Source material section start

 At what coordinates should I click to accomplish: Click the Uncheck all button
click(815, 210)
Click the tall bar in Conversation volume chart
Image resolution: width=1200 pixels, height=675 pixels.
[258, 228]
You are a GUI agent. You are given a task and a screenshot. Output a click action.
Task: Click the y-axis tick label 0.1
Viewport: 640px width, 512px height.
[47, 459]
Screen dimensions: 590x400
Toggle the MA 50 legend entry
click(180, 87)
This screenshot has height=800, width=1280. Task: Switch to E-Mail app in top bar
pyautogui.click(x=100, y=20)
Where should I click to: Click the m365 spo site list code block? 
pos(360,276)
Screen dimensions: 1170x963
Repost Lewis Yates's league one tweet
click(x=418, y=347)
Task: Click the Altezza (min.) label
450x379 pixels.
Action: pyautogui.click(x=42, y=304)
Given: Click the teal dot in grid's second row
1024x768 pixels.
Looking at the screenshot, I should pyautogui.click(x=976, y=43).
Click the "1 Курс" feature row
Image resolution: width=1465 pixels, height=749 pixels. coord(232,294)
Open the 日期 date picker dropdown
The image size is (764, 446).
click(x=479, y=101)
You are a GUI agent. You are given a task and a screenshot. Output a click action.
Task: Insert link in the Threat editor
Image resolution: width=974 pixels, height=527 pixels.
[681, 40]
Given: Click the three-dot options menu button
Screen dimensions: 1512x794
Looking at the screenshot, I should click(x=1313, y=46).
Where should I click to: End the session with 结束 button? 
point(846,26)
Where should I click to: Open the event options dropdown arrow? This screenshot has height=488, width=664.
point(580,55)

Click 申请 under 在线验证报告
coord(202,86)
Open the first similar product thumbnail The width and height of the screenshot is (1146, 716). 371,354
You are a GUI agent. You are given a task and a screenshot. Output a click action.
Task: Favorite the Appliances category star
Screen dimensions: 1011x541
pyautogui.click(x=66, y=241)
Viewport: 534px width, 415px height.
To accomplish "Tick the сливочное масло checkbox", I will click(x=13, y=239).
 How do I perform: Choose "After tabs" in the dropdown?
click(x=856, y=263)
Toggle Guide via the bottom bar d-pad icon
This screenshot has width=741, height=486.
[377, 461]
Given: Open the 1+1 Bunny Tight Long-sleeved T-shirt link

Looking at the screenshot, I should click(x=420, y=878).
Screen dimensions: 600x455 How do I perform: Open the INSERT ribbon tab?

Source material section end

* Exercise details: Write the records out again. Keep every line exactly as it is.

* Answer for this exercise:
 At what coordinates should I click to accomplish: Click the Uncheck all button
click(815, 210)
Click the tall bar in Conversation volume chart
Image resolution: width=1200 pixels, height=675 pixels.
[258, 228]
You are a GUI agent. You are given a task and a screenshot. Output a click action.
Task: Click the y-axis tick label 0.1
Viewport: 640px width, 512px height.
[47, 459]
Screen dimensions: 590x400
Toggle the MA 50 legend entry
click(180, 87)
This screenshot has height=800, width=1280. Task: Switch to E-Mail app in top bar
pyautogui.click(x=100, y=20)
Where should I click to: Click the m365 spo site list code block? 
pos(360,276)
Screen dimensions: 1170x963
Repost Lewis Yates's league one tweet
click(x=418, y=347)
Task: Click the Altezza (min.) label
450x379 pixels.
Action: pyautogui.click(x=42, y=304)
Given: Click the teal dot in grid's second row
1024x768 pixels.
Looking at the screenshot, I should pyautogui.click(x=976, y=43).
Click the "1 Курс" feature row
Image resolution: width=1465 pixels, height=749 pixels. coord(232,294)
Open the 日期 date picker dropdown
The image size is (764, 446).
click(x=479, y=101)
You are a GUI agent. You are given a task and a screenshot. Output a click action.
Task: Insert link in the Threat editor
Image resolution: width=974 pixels, height=527 pixels.
[681, 40]
Given: Click the three-dot options menu button
Screen dimensions: 1512x794
Looking at the screenshot, I should click(x=1313, y=46).
Where should I click to: End the session with 结束 button? 
point(846,26)
Where should I click to: Open the event options dropdown arrow? This screenshot has height=488, width=664.
point(580,55)

Click 申请 under 在线验证报告
coord(202,86)
Open the first similar product thumbnail The width and height of the screenshot is (1146, 716). 371,354
You are a GUI agent. You are given a task and a screenshot. Output a click action.
Task: Favorite the Appliances category star
Screen dimensions: 1011x541
pyautogui.click(x=66, y=241)
Viewport: 534px width, 415px height.
To accomplish "Tick the сливочное масло checkbox", I will click(x=13, y=239).
 How do I perform: Choose "After tabs" in the dropdown?
click(x=856, y=263)
Toggle Guide via the bottom bar d-pad icon
This screenshot has width=741, height=486.
[377, 461]
Given: Open the 1+1 Bunny Tight Long-sleeved T-shirt link

Looking at the screenshot, I should click(x=420, y=878).
Screen dimensions: 600x455 How do I perform: Open the INSERT ribbon tab?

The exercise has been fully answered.